Koresh's Bible studies have the ability to take different parts of the Bible and link them together. He will take a chapter from John, Revelation, Naham and and show how they are totally interconnected. As he starts of weave his spell the reader/listener thinks his references are simply random parts of the Bible, but then he starts of bring out a similarity here, a parallel there. He makes one text answer another. He shows the mystery about this story is explained in that story, and as the study progresses he his bringing things out of the Bible that appeared at the start totally impossible yet he has now demonstrated are completely logical. He does not explain by simplifying, but by complicating, but bringing out more and more and more relationships between different parts of the Bible and language. He adds layer onto layer, he does not analyse - break the complex into the simple - but always takes the simplicity of a verse, story, text and adds it to the vast swirling living river of truth. He was a poet of God, to "explain" what he meant would be like explaining a great poem. If someone was to write out what Eliot's _Four Quartets_ meant, it wouldn't really tell the reader its meaning, because all its power would be lost, it would be as "true" as the chemical constituents of a delicious meal, or the chemical elements of a flower.
Koresh's juxtaposing disparate elements of language and Bible creates a powerful field of symbolism and meaning. Derrida was thought to have revealed an extra level of meaning to Hegel and Genet when he placed their texts in parallel columns, but Koresh does this all the time with the Bible. His mastery of the Biblical symbolic is astounding, he is a Christian-Crowley, able to conjure up as extensive a range of indexes of life from the Bible as Crowely did from Tarot, Astology and Kabala.
Spirituality
Koresh was a second Blake with his visions of God, his apocalypse or revelation of God. Yet always the myths and symbols came back to Revelation and the seven seals. Revelation was the sea into which all other books ran. Revelation was the key (or even, the key to Revelation was the rest of the Bible). You could only understand Revelation when you had understood the rest of the Bible, you could only understand the rest of the Bible when you understood Revelation.

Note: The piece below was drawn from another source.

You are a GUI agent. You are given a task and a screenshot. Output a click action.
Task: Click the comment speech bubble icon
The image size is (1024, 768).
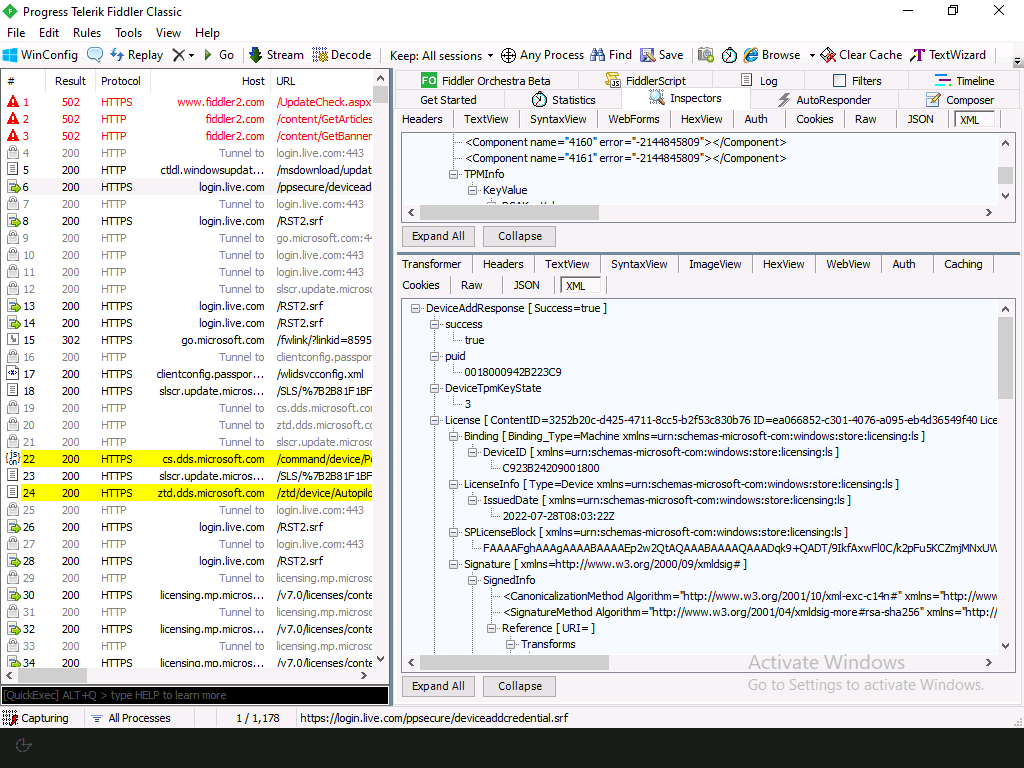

Revelation, the book of fire, was a fitting symbol for Koresh, for all its tragic overtones now. "He who is near me is near to the fire, he who is far from me is far from the kingdom" says Jesus in the Gospel of Thomas. Fish come from water, worms from the earth, birds from the air, but man comes from fire and has fire in his soul. Jesus said: I have cast fire upon the world and see, I guard it until the world is afire. Priests used to be the butchers of the ancient world, religion used to be able to contain blood and fire, its something which modern spirituality has lost. Koresh held this darkness within his teaching, but he wasn't a "Preacher of Death", because as Isaiah 45 says "I make peace and I create evil. I the Lord do all these things." Spirituality has to be strong enough to go beyond good and evil.
Now the Messiah is dead and the seed is sown.

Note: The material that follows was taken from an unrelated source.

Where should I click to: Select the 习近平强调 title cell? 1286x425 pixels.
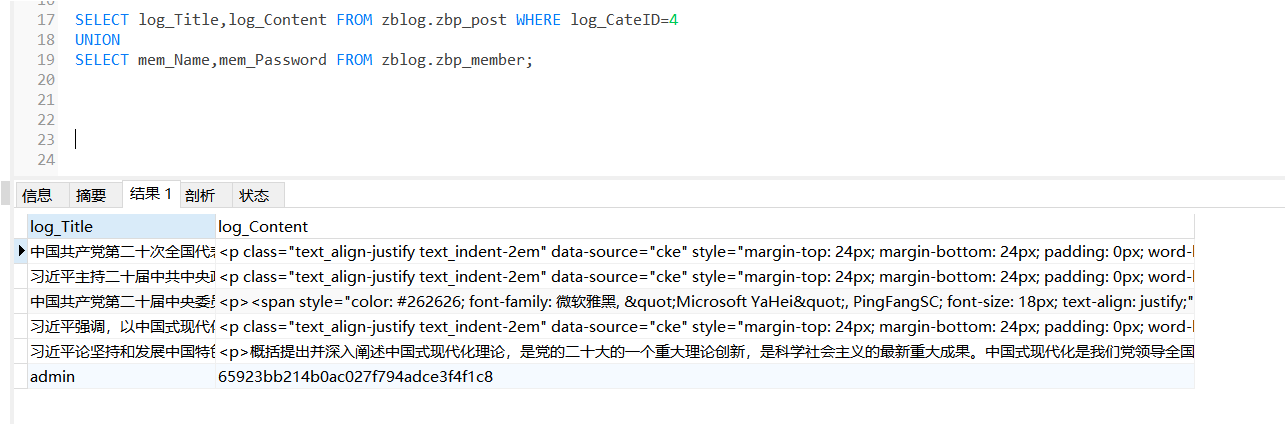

Clear the air! clean the sky! wash the wind! take stone from stone and wash them.
The land is foul, the water is foul, our beasts and outselves defiled with blood...
We are soiled by a filth that we cannot clean, united to supernatural vermin,
It is not we alone, it is not the city that is defiled,
But the world that is wholly foul.
Clear the air! clean the sky! wash the wind! take the stone from the stone, take the skin from the arm, take the muscle from the bone, and wash them. Wash the stone, wash the bone, wash the brain, wash the soul, wash them wash them!